The UK’s national Festival of Thrift, a celebration of sustainable living, steamed into Darlington this weekend, welcoming 45,000 visitors keen to learn how to scrimp with style.
As thousands of people arrived at the Festival’s founding host site Lingfield Point in Darlington over the course of the weekend, festival-goers enjoyed performances, demonstrations, workshops, debates, food and craft stalls amongst much more.
The award-winning Festival, which won the Arts and Culture category of the Observer Ethical Awards 2015, showed visitors how reusing, recycling and upcycling can be fun, save money and benefit the environment.
This year’s Festival also formed part of a weekend of celebrations for Darlington and the region as the town marked the 190th anniversary of the world’s first passenger steam train, which travelled between Stockton and Darlington in 1825.
French artist Olivier Grossetête helped to celebrate the anniversary as he constructed a five-storey cardboard structure in the town’s historic centre, helped by 120 members of the local community on Friday (25 September 2015) to launch the Festival.
Inspired by Darlington’s railway station clock tower, its completion was followed by celebratory dancing from Folk Dance Remixed, climaxing in a ceremonious topple down to the sound of bells ringing from St Cuthbert’s Church.
Amongst the festivities over the weekend were thrifty workshops and demonstrations; Urban Playground’s Steam train based parkour, specially commissioned artworks and installations including Hannah Fox’s Darly; OxGlam Fashion Show, a journey through the last 190 years featuring outfits created by Oxfam Jesmond, Oxfam Durham Boutique and Bookshop, and Oxfam Darlington; and Swoolish Garage’s Vespaqua, a unique opportunity to take a relaxing journey in travelling bathtubs.

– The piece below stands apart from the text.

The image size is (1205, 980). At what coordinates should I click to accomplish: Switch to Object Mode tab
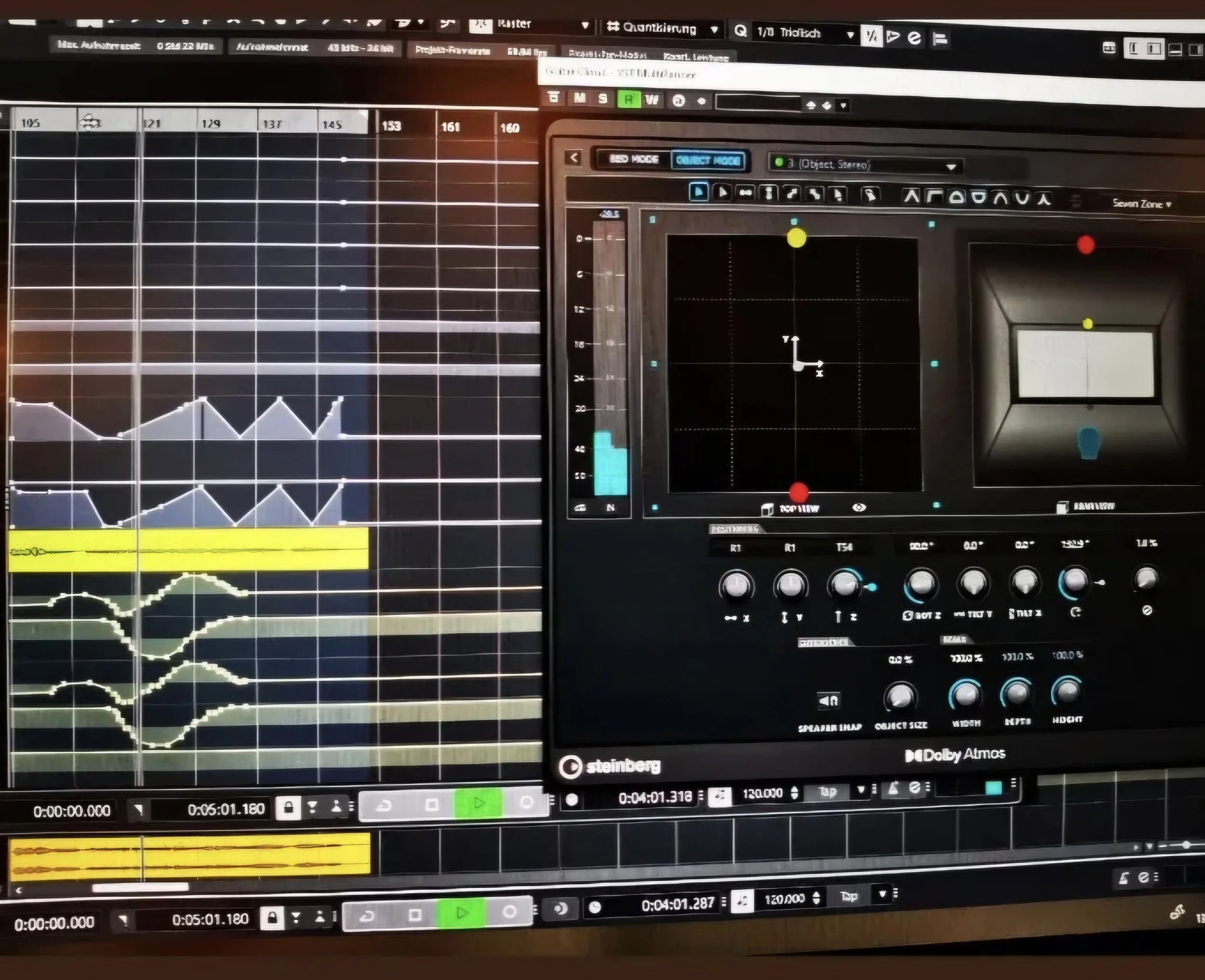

Festival director, Stella Hall said: “The national Festival of Thrift received a great reception and it was wonderful to see 45,000 people, nearly double the attendance in our first year, descend on Lingfield Point for a wonderful weekend of free, frugal family fun.

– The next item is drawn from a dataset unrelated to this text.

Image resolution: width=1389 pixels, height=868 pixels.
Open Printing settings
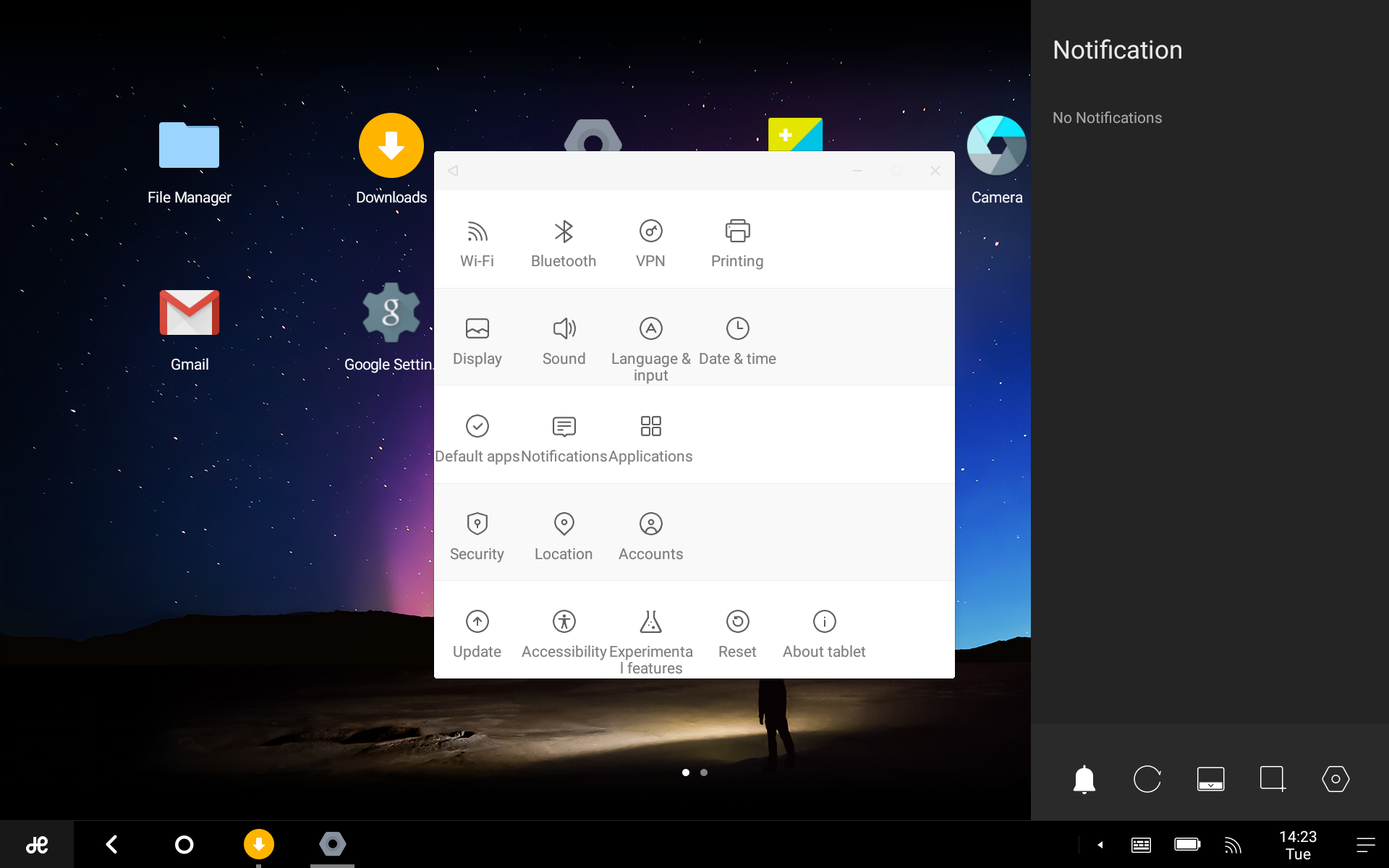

“2015 has been an extremely exciting year for the Festival as we linked with Darlington’s 1825 celebrations to mark the arrival of the first passenger steam train. It is a revolutionary milestone in the region’s history which inspired the theme of this year’s packed programme. A big thanks to all our partners for helping to make it a success!”
From food, fashion, regeneration and super scrimping, the Festival also focused on the importance of thrift during a series of Big Talks featuring the likes of Wayne Hemingway and Andrea Freeman on fashion; food guru Simon Preston; Pia Castleton, forager and Supper Club chef; Dr Duika Burges Watson, food policy specialist and self-confessed guerilla gardener; Beth Rawlins, co-director of Newcastle’s Magic Hat Café; money saving experts Ashleigh Money Saver and Jennifer Drew as well as Darlington Building Society’s Colin Fyfe; Alistair Hudson, director of mima; and Chiara Badiali of sustainability experts Julie’s Bicycle.
Festival co-founder Wayne Hemingway added: “Our thrifters are a community and the Festival is always a great opportunity for them to get together and share what they do, and the visitors to the event are certainly loving meeting the artists, makers and upcyclers and seeing the fruit of their efforts.”
“Thrift is more than a trend – it’s here to stay, it’s a culture and a set of values to live by. The Festival is certainly helping to get it engrained into the lives of people across the North East of England and beyond.”
The Festival team is now looking to the long term and, as well as actively planning for 2016, will be taking an active role with other partners in ensuring thrift and sustainability are a core part of the Tees Valley bid for UK Region of Culture 2025.